Are you carrying a heavy load?
How to deal with difficult people, inflammation, and experience peace
I’ll start off with this powerful short story from a children’s book called Zen Shorts by Jon J. Muth:
Two traveling monks reached a town where there was a young woman waiting to step out of her sedan chair. The rains had made deep puddles and she couldn’t step across without spoiling her silken robes. She stood there looking very cross and impatient. She was scolding her attendants. They had nowhere to place the packages they held for her, so they couldn’t help her across the puddle.
The younger monk noticed the woman, said nothing, and walked by. The older monk quickly picked her up and put her on his back, transported her across the water, and put her down on the other side. She didn’t thank the older monk, she just shoved him out of the way and departed.
As they continued on their way, the young monk was brooding and preoccupied. After several hours, unable to hold his silence, he spoke out. “That woman back there was very selfish and rude, but you picked her up on your back and carried her! Then she didn’t even thank you!
“I set the woman down hours ago,” the older monk replied. “Why are you still carrying her?”
Just as injury to the body can lead to inflammation, so too can undue emotional stress. Considering the tumultuous world we live in today, it’s quite easy to find ourselves in a chronic state of undue stress, and therefore with chronic inflammation, both physically and emotionally. We turn to things to combat it: sometimes to comfort-food. Sometimes alcohol. Sometimes we go into hyper busy mode so as to distract ourselves from emotional inflammation. And sometimes we scroll, procrastinate, or zone out.
There are four things you can do instead to mitigate stress in a way that doesn’t feed inflammation:
Breathe down past your diaphragm and expand on the inhale instead of on the exhale. This turns on your parasympathetic mode, which helps you rest and digest.
Take a moment to feel your inflamed emotion in your body instead of ruminating on the drama itself. This will help you acknowledge and move your pain body through and out more effectively.
Practice letting go. This allows you to get light, agile, and present; out of your head and into the moment, which provides you with clarity.
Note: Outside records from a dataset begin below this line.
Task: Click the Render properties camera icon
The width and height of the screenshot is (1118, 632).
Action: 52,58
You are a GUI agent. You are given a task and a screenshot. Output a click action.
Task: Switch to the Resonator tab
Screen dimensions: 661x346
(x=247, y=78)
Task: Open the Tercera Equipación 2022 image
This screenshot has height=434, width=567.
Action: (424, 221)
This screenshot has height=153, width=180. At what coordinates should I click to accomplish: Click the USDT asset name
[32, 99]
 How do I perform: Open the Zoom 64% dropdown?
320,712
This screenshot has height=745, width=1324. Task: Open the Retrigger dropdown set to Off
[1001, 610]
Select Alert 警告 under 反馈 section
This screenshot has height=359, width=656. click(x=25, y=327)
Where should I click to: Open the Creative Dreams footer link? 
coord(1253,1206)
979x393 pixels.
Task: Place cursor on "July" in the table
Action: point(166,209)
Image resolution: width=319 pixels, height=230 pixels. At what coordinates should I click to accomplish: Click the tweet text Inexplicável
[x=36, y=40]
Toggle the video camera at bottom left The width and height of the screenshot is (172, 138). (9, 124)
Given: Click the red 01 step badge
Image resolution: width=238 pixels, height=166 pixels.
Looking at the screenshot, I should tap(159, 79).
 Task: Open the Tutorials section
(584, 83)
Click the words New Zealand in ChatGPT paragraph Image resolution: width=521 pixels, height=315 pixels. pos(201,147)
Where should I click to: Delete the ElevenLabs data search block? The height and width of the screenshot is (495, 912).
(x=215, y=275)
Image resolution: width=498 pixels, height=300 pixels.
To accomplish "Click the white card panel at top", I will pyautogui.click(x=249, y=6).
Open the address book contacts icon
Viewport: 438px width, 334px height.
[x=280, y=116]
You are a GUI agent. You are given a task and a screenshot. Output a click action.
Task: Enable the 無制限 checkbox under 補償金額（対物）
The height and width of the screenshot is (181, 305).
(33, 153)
Practice meditation. This pulls you out of the drama to see the broader, more compassionate and responsible view.
It’s difficult enough to control ourselves let alone others. While we can learn to control our own thoughts and actions, we can’t really control what’s outside of us, so let’s not try. The truth is, the most effective way to affect others is through inspiration. Have you ever heard an inspirational or motivational leader complaining or pointing out other people’s wrongdoings? No. Yet through anecdotes and attention to what’s possible, they are influential. They change lives by shifting mindset. On the other hand, someone that points out bad news and criticizes only serves to spread fear and division. Be careful how much of the latter you take in, it creates inflammation in mind and body.
It’s important to note that when someone is being difficult, cross, impatient, or downright mean, it’s a reflection of what’s going on inside of them at the moment. It really and truly has very little to do with you. The level of suffering a person dishes out on others is at least equivalent to the amount of suffering they are experiencing inside. They may not even realize it; they may be operating on decades-long habits that have helped them survive during the period of time they started those habits. We all have them, and sometimes we fail to recognize that they were temporary survival mechanisms for that time, and that they now hold us back from experiencing richer connections and better health.
This internal suffering, and the points of view that causes it, puts people in their own hell, so there is no need to feel that you must exact punishment on them, they are already there. Instead, compassion is called for. Remember that we have stuff too, and our stuff is what triggers us to theirs. This is not to excuse bad behavior. While it may not be your work to school others, it is your work to learn to calmly, firmly, kindly, succinctly and directly say that you don’t accept inconsiderate behavior.
Mostly, check in with your own triggers. It’s not other people’s job to dance around yours. It’s your job to mend yours. Do your own work and let them do theirs. Instead of lashing back at them or dumping on friends about someone else’s bad behavior (and spreading dis-ease), check your own reactions. In making this your practice, you will become more influential and at peace. If that inflammatory person is someone you see regularly, you are more likely to have a positive impact on that person over time. Depending on them, they will either shift with you or they will keep their distance because your vibes just won’t align. You are both blessed either way.
Practice this way of being, and you’ll find yourself surrounded by less inflammation and more peace.